_Provided data_.
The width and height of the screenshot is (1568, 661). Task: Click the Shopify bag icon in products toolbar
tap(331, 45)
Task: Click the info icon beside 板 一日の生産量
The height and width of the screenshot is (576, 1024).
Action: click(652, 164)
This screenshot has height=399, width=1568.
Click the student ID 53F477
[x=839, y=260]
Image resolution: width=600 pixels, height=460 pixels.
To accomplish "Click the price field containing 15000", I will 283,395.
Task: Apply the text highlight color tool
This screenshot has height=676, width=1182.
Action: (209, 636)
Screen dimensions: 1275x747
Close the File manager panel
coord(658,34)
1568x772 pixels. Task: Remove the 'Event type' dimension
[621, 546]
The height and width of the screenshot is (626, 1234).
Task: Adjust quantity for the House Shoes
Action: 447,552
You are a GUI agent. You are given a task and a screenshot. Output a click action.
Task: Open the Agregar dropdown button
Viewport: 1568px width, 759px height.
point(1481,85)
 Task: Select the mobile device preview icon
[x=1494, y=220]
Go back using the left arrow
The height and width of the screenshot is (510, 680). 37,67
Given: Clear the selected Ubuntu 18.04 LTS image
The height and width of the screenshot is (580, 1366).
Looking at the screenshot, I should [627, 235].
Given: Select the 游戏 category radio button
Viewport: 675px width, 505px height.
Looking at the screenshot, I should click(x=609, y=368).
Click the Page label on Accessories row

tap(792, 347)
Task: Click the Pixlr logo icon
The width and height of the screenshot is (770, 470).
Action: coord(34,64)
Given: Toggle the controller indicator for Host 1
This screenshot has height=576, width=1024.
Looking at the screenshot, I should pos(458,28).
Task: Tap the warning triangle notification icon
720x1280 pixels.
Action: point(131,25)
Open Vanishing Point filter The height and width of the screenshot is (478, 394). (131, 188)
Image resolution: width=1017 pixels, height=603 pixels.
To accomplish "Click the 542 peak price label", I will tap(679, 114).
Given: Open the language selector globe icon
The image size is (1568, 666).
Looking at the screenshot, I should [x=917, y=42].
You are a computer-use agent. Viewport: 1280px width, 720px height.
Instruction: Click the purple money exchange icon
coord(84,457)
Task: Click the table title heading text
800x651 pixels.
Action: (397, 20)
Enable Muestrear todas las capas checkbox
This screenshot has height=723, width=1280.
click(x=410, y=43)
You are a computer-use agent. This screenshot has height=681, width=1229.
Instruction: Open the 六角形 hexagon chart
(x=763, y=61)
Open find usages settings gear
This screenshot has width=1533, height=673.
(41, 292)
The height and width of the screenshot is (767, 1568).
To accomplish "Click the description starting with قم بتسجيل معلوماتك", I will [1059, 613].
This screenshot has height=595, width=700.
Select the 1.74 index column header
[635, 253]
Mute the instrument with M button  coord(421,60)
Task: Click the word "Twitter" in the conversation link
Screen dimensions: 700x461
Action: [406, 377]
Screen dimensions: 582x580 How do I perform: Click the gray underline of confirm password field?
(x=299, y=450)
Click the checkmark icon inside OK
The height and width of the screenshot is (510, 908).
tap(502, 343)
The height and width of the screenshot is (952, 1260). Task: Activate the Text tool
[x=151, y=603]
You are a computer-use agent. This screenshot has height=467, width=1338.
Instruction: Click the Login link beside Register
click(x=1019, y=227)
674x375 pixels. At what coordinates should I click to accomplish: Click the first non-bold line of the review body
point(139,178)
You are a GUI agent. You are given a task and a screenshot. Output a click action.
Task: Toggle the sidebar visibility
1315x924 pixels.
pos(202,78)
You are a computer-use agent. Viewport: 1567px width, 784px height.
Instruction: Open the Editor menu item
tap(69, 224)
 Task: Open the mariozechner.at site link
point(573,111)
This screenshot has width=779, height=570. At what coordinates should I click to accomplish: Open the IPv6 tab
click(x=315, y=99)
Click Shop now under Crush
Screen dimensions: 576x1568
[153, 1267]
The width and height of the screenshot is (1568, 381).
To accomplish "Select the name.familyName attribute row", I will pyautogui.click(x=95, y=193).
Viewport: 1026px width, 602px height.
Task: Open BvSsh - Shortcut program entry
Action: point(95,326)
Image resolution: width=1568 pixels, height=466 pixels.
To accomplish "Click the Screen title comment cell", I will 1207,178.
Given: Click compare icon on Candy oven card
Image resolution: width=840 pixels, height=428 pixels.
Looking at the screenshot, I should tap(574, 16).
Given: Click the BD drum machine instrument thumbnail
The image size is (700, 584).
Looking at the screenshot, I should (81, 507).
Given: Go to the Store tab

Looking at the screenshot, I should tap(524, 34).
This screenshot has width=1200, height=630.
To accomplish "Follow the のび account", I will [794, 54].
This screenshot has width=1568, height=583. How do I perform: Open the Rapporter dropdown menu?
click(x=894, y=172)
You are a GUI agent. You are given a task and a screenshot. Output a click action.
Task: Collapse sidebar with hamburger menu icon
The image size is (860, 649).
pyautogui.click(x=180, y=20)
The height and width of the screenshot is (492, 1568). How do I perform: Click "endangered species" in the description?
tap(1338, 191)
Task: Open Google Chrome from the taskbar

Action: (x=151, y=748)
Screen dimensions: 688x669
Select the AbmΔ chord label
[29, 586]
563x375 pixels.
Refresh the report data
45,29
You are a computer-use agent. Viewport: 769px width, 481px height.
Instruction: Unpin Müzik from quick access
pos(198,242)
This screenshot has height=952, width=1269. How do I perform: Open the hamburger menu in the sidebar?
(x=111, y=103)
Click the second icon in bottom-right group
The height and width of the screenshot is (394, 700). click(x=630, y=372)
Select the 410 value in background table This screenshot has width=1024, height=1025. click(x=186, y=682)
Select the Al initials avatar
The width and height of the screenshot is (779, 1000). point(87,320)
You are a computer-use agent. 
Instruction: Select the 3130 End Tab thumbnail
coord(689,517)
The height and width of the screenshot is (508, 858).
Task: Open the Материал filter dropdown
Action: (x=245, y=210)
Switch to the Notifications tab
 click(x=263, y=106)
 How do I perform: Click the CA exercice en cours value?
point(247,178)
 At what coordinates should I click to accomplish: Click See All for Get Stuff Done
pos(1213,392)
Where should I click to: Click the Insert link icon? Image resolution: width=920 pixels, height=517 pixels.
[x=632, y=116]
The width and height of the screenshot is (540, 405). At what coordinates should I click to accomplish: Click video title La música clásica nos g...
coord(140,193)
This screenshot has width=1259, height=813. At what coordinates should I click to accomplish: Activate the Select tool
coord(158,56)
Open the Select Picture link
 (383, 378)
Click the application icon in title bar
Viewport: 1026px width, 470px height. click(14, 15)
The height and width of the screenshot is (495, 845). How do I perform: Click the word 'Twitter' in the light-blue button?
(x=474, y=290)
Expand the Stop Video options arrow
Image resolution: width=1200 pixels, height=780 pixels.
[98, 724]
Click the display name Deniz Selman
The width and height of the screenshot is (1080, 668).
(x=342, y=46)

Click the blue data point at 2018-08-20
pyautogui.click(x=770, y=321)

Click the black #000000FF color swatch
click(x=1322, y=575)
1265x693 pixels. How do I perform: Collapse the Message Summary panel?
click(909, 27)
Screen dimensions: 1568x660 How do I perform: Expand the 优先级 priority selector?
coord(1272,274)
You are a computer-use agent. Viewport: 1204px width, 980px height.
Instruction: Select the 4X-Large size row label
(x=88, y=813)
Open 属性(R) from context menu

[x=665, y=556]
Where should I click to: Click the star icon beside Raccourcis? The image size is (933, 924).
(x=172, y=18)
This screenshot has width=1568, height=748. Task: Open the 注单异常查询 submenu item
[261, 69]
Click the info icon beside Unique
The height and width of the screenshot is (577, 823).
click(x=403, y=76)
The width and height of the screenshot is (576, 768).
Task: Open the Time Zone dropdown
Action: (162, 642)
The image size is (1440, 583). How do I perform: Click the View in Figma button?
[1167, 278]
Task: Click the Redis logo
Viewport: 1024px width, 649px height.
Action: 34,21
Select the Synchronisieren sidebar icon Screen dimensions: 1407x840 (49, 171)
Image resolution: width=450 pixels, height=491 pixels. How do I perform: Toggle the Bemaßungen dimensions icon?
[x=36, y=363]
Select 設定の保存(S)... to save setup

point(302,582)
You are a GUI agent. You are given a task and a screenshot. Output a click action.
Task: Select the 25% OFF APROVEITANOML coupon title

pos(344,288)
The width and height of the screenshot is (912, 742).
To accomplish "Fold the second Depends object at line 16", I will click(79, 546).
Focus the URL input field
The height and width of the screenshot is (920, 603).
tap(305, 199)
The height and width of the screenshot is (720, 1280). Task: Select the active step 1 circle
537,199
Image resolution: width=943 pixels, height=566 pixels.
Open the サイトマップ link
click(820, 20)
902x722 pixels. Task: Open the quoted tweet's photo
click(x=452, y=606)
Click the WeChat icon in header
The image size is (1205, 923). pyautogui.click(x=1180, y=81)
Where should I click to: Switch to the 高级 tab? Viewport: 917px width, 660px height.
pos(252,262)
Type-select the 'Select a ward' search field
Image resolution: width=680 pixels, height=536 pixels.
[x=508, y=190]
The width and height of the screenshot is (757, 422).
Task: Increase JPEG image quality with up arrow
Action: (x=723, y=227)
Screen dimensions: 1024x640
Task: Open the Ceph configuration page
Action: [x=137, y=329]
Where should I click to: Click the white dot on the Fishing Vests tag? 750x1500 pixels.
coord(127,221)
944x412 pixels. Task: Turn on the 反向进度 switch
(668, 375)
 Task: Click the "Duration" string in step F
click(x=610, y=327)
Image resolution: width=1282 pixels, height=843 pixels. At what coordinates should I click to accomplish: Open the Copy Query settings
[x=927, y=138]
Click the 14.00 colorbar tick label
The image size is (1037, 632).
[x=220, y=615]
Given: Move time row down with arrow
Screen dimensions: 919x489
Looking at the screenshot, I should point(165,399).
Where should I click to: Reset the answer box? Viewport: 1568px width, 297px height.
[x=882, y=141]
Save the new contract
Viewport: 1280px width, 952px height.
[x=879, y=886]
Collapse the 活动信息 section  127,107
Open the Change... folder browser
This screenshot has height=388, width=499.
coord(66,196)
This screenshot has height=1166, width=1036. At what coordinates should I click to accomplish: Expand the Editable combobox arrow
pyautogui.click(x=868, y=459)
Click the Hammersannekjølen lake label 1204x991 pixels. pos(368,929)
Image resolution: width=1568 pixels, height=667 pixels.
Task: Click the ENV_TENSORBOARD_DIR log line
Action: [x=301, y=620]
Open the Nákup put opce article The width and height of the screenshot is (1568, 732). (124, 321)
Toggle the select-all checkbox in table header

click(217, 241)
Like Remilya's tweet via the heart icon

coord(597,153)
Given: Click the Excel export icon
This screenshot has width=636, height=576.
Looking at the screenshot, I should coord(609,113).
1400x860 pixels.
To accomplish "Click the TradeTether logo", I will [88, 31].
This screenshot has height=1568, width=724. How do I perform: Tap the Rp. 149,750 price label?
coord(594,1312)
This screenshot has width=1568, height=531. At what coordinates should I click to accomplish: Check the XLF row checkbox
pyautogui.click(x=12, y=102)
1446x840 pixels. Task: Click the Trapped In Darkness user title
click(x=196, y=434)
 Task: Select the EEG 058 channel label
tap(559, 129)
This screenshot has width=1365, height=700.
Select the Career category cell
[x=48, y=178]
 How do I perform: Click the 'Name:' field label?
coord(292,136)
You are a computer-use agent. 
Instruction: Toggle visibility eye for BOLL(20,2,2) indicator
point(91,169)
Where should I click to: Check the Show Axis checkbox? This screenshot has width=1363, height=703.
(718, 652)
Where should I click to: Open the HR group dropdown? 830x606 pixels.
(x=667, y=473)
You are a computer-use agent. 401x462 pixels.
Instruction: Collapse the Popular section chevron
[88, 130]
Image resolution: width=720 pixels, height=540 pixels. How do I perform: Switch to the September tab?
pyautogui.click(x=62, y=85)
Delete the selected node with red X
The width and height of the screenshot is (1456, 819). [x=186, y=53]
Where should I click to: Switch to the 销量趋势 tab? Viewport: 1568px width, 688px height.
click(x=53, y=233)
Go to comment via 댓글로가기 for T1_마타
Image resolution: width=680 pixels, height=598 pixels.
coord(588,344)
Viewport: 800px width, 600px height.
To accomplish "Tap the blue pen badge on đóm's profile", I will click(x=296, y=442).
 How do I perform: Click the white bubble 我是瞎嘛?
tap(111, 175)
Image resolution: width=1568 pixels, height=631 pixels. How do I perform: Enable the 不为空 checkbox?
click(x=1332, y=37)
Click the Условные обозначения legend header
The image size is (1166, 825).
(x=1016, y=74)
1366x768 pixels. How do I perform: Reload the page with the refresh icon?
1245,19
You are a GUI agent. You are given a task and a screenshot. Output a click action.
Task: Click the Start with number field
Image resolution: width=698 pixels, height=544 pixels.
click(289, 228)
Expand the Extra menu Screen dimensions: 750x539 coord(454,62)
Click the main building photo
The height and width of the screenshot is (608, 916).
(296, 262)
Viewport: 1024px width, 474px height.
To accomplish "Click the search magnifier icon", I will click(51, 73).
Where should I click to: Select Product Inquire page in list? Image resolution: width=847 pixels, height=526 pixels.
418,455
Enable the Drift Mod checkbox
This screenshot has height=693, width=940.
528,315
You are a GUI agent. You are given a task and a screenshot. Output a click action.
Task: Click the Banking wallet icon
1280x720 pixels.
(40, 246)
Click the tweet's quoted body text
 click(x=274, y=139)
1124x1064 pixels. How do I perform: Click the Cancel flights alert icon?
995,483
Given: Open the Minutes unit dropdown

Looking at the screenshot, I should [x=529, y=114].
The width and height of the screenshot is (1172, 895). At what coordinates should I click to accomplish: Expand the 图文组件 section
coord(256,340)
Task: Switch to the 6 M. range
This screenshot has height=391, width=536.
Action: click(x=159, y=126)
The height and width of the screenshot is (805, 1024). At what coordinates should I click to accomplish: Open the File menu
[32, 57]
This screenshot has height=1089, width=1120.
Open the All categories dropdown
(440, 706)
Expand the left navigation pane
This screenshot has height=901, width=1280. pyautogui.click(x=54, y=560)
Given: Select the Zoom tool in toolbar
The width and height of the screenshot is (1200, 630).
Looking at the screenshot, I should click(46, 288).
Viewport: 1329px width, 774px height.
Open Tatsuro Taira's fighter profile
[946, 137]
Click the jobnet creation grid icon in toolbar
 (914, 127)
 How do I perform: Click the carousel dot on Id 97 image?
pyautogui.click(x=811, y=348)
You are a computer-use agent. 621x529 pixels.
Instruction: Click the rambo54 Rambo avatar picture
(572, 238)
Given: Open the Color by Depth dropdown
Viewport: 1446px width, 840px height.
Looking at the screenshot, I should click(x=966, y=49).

_Assignment_. Search the listing above for the lines with "The height and width of the screenshot is (805, 1024)." and "Given: Open the Color by Depth dropdown", then output those lines and all lines between them exactly.

_Result for this exercise_.
The height and width of the screenshot is (805, 1024). At what coordinates should I click to accomplish: Open the File menu
[32, 57]
This screenshot has height=1089, width=1120.
Open the All categories dropdown
(440, 706)
Expand the left navigation pane
This screenshot has height=901, width=1280. pyautogui.click(x=54, y=560)
Given: Select the Zoom tool in toolbar
The width and height of the screenshot is (1200, 630).
Looking at the screenshot, I should click(46, 288).
Viewport: 1329px width, 774px height.
Open Tatsuro Taira's fighter profile
[946, 137]
Click the jobnet creation grid icon in toolbar
 (914, 127)
 How do I perform: Click the carousel dot on Id 97 image?
pyautogui.click(x=811, y=348)
You are a computer-use agent. 621x529 pixels.
Instruction: Click the rambo54 Rambo avatar picture
(572, 238)
Given: Open the Color by Depth dropdown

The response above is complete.